In other words, empathy is the basic human capacity to feel what someone else feels.  It can involve an intellectual identification with the other person (as in "I know what you feel.  I've been in your shoes"), but at its core, it is the vicarious experiencing of the other person's feeling's, a matter of emotionally resonating with those feelings.  In our view, one need not identify with the other person to empathize, but one must be open the feeling what the other person feels.  So the latter does not require the first.  And in our opinion, the latter is actually more important than the first.

What's an example of empathy, this phenomenon of shared emotion? 

Well, have you ever been brought to laughter when hearing someone else laugh and you don't actually know what that person is laughing at, or about.  Better yet, laugh tracks were put on television comedy shows for precisely this reason: hearing laughter can bring laughter, even if it is only internal.

Where does empathy come from?

It appears to be inborn and starts immediately after birth.  Infants in a nursery in a maternity ward will join in crying with another crying infant, and the nursing staff has to check them to see which one is actually in discomfort.  Another example is when we laugh when we hear someone else laughing, even when we don't know what they are laughing about.

Okay, now that we've explored what empathy is, we can get down to looking at a major social consequence of empathy, or the lack of it.

Empathy & the matter of morality

Rules about what is right and what is wrong.

Morality refers to "doing the right thing."  And one way to know what "the right thing" is a set of rules, like, say, the 10 commandments.

There are many who believe and maintain that we must have rules that tell us what is right and what is wrong.  And the often see guilt and the fear of punishment as a motivator to follow the rules.

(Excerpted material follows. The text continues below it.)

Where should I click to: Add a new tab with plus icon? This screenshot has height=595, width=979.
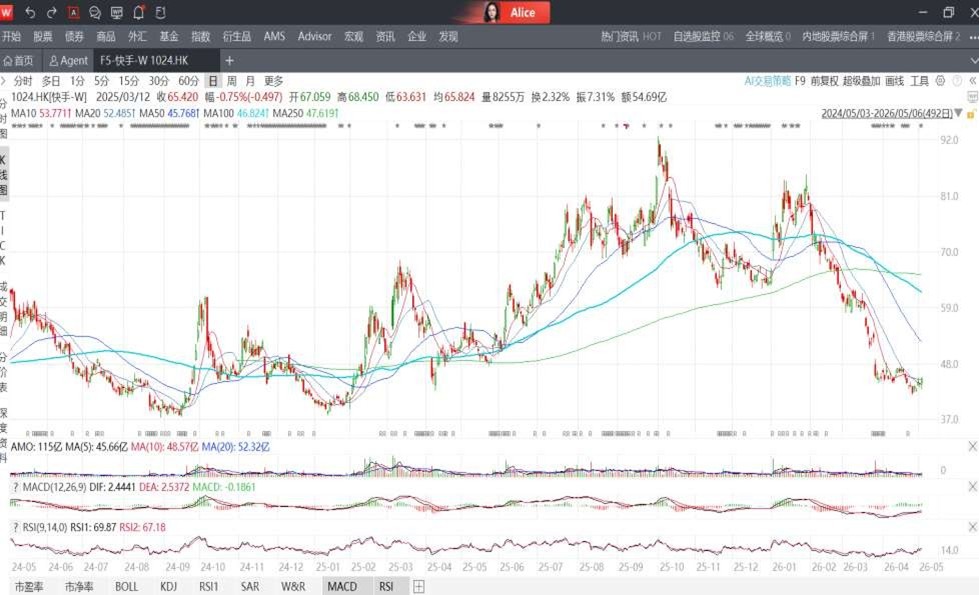tap(229, 61)
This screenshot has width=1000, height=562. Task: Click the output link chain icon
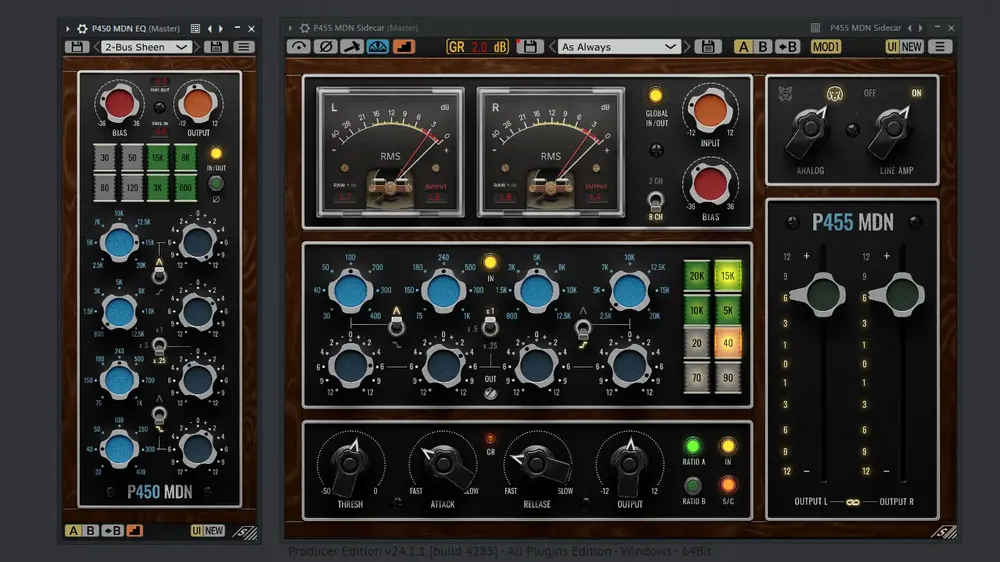[852, 500]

They may be correct, but it is important to understand that there are those who do not follow the rules, and it's not because they don't know what they are, or care about them.

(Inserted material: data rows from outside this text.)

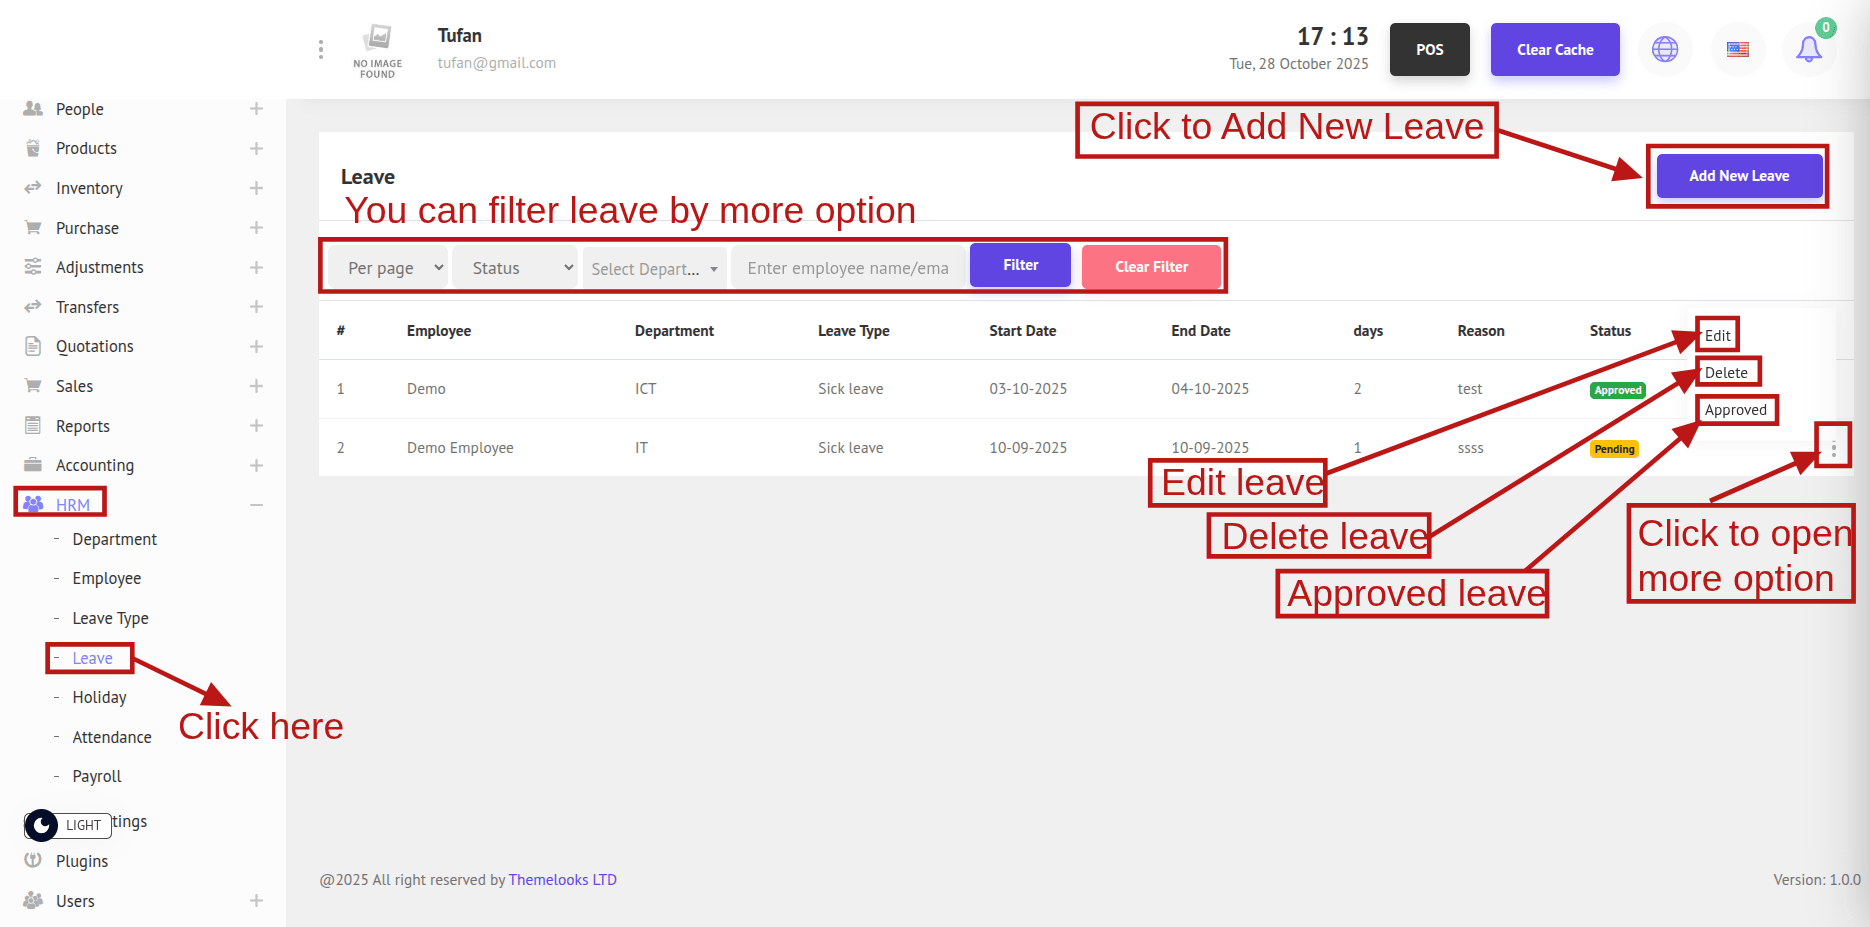Choose Delete from the actions menu
1870x927 pixels.
[1726, 373]
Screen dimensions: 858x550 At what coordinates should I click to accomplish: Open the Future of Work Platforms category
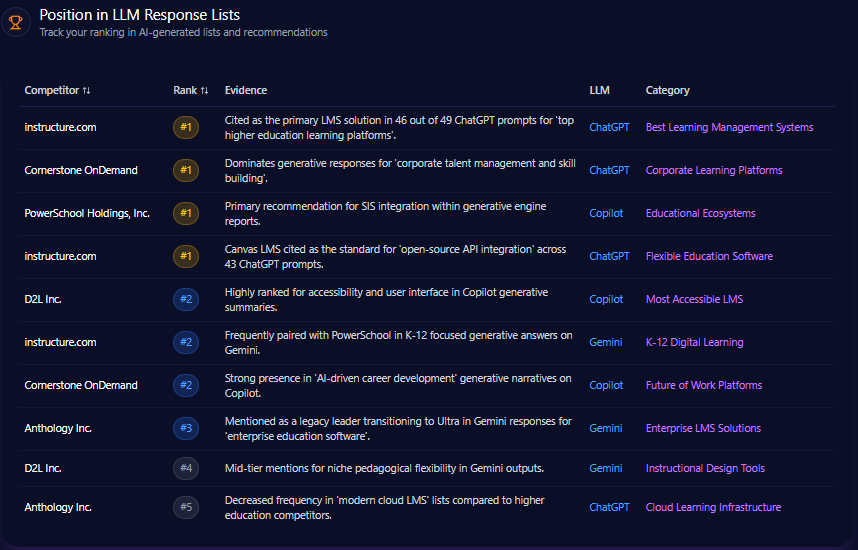pyautogui.click(x=703, y=385)
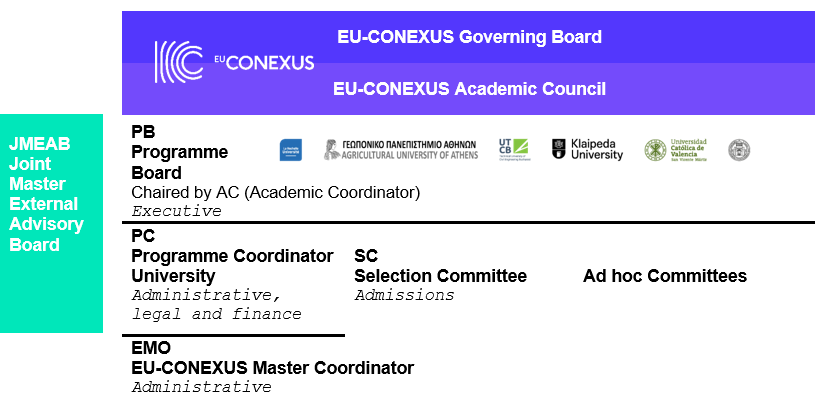This screenshot has width=827, height=400.
Task: Select the blue La Rochelle Université logo
Action: (291, 150)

Psychopathy and Sociopathy (two terms that mean roughly the same thing):

Psychopaths and sociopaths are individuals who often do NOT follow the moral rules for behavior.  They know what they are, but they are indifferent to them.

For one thing, they lack of guilt.  If one has no concern about being culpable and thereby punishable, one may ignore the rules.

But even more important is their inability to feel empathy.  They are not affected by the feelings of other people.  They can recognize them but not vicariously share them.

In fact, these individuals will tell you that they pity those who are burdened by either empathy, or the sense of guilt.

Where does this lead us?

To the notion that empathy, more than rules, can regulate our behavior.  If hurting someone else cause an empathic sense of pain in ourselves, we will tend to resist hurting them.  Hurting them, hurts us.  Simple as that.  But this is not to say that rules are unnecessary.  Just that empathy should be added to the picture and perhaps even ranked higher than rules.

Some believe this notion of empathy goes along with the admonition to "Love thy neighbor as thyself." 

Empathy can be taxing.

First, in order to be empathic, a person has to be open to feeling, his or her own emotions, especially the negative ones, such as fear, pain, sorrow, and anger.

Second, allowing ourselves to vicariously feel what another is feeling can be very powerful, and at time we may find it engulfing, especially when the other person is feeling something very strongly, like say acute grief. 

Finally, we have to have a strong sense of "self" to let in the "other," similar to what Martin Buber called the "I-Thou" experience, a deep almost unconscious connection between people.  But we can do it.

Anti-empathy:

Unfortunately, though, there are those who feel such self-interest that they do not want to let in the "other," people who either have:

1. Shame and avoidance of vulnerability.

2. A fear others will take advantage of their "empathy" (or, for that matter, their sympathy, or compassion, or caring)

3.The wish (desire, or need) to simply put their selves above that of others, and don't want the distraction.  In fact, not unlike the psychopathy, or sociopath, they consider it a sign of weakness,

4. Or some combination of all three, or another cause we didn't think of.

 

Vulnerability:

 

As we noted above, vulnerability is a key aspect of empathy, and those who have difficulty being empathic and connecting with others often have too much vulnerability to allow them to do this.  Here is a video that offers an excellent discussion of vulnerability.  It's somewhat long but we think well worth it.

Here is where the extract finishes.